I was going to call this "enforced leftovers" but...

Sometimes when people make food, like cake, they do not want to eat all of it at one sitting. There it is though, and all of it gets eaten.

If the cake mix has a starch that is unusually prone to to enzymatic degradation to sugar then half the cake would be flavorless bread when first made. then 72 hours later, after the amylase or other chemical did its work then the second half of the cake would taste delicious. Basically half the cake ripens later.

beanangel, Sep 05 2017


       // cake, they do not want to eat all of it at one sitting. //   

       We read the words, but the meaning escapes us.   

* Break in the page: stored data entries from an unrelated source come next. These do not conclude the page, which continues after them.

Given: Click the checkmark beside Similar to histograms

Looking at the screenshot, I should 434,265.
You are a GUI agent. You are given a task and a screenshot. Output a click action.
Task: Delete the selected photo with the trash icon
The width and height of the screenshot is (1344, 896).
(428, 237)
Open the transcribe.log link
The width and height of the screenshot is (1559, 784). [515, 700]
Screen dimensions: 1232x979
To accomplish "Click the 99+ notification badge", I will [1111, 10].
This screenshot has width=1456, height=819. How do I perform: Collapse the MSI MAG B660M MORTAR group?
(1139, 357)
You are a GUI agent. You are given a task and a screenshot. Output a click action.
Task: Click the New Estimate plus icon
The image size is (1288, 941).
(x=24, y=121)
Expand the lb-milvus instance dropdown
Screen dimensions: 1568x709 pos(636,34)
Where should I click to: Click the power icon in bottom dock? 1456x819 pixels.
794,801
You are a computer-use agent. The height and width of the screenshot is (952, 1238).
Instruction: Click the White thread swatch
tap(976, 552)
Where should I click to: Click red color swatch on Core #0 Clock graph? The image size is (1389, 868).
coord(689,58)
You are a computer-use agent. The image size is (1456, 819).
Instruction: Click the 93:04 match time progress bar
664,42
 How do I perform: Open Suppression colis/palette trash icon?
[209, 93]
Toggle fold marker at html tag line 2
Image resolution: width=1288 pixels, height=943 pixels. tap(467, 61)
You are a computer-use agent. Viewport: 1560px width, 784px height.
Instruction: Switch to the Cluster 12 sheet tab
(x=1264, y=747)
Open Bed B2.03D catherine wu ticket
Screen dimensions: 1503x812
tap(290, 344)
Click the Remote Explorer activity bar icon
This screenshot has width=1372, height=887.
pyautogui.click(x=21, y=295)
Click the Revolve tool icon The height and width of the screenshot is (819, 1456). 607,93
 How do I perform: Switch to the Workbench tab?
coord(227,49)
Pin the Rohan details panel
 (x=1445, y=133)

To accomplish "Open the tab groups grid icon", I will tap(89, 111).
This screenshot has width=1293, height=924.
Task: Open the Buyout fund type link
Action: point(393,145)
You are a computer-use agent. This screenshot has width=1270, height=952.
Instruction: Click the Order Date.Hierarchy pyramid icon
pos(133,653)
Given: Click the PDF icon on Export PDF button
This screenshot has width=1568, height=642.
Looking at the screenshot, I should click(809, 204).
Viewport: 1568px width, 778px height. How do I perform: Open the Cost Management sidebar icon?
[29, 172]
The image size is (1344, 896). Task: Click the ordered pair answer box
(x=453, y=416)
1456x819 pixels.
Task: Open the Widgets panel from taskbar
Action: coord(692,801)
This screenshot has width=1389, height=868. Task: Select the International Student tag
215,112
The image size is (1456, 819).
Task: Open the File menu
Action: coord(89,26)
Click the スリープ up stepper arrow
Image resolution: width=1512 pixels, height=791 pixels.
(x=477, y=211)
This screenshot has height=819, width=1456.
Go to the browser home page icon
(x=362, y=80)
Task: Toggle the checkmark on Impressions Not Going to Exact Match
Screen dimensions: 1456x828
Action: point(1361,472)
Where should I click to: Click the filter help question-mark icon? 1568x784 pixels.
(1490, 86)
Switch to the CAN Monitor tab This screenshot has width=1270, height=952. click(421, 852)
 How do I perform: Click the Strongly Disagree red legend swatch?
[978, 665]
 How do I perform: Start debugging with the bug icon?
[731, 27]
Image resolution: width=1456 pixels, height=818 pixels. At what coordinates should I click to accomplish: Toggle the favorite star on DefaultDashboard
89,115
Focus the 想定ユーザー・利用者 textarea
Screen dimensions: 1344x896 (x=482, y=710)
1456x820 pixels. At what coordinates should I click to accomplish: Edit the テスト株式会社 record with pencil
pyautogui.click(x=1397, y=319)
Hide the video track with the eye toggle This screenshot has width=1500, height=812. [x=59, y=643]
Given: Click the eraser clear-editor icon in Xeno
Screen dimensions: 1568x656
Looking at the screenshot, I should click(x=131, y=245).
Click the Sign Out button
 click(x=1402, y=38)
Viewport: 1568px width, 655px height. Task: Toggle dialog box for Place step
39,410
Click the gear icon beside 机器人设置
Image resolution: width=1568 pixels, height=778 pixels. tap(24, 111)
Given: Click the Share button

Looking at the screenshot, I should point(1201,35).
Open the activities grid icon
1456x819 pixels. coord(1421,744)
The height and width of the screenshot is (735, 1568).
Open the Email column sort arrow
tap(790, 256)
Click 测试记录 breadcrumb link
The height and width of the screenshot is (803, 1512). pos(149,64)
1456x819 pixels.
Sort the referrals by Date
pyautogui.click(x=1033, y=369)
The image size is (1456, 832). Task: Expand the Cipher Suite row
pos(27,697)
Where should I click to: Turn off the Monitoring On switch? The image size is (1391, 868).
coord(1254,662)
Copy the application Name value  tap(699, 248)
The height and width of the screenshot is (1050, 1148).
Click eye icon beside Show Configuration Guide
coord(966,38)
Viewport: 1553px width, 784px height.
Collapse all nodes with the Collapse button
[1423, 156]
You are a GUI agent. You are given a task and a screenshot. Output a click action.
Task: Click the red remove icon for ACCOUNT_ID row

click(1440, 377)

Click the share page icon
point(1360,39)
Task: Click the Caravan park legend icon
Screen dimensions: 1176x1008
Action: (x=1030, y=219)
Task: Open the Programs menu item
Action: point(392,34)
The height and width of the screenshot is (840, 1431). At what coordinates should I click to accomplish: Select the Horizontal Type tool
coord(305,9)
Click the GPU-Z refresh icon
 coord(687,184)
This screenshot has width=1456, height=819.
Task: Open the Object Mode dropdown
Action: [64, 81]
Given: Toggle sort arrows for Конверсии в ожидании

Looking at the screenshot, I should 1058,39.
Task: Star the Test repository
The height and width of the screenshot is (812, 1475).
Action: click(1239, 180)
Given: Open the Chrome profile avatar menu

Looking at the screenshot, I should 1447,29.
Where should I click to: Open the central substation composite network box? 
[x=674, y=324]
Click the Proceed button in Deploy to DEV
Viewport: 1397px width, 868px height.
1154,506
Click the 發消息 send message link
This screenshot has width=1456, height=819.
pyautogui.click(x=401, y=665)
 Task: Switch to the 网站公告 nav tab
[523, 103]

       The implication seems to be, "Get a cake, but don't eat it all immediately". This is nonsensical; eat the cake you have, then just get another one. Or maybe two. Though actually, often they're cheaper if you buy a case of a dozen ...
8th of 7, Sep 05 2017

       For tart foods you could use a pH buffer chemical that wears off, giving the sauce a zesty taste a few days later.
beanangel, Sep 05 2017

       This is not an entirely stupid idea.   

       You could also consider adding a toxin that degraded over time.
MaxwellBuchanan, Sep 05 2017

       //We read the words, but the meaning escapes us.//   

       I think it's pretty straightforward.
They wants to have their cake, and eat it.
Loris, Sep 05 2017

       Yes, but we want your cake too.   

       All your cake are belong to us ...
8th of 7, Sep 05 2017

       Sooooo, a halfbaked cake then?
AusCan531, Sep 05 2017


       Baked, of course : any fermented spirits for instance, cheese. Also, decent spaghetti sauce is better after a few days.
FlyingToaster, Sep 05 2017

       How few ? Just tell yourself those green flecks are herbs ...
8th of 7, Sep 06 2017

       Fresh from the pot it's still mostly tomato sauce, with discrete flavour chunks of onions, peppers, veggies, meat, whatever*. Which is fine.   

       But, after a few days to a week in the 'fridge (in sealed mason jars, filled hot), the ingredients have completely released their flavour into the sauce, for an homogenous taste. Get it right and it's a "greater than the sum of its parts" thing.   

       Also, the acidity in the tomatoes and sulphur compounds in the garlic have probably waged war on some other molecules and won.   

       * unless you actually are an Italian nona and have spent the entire weekend cooking the sauce, but that's another level of chefery.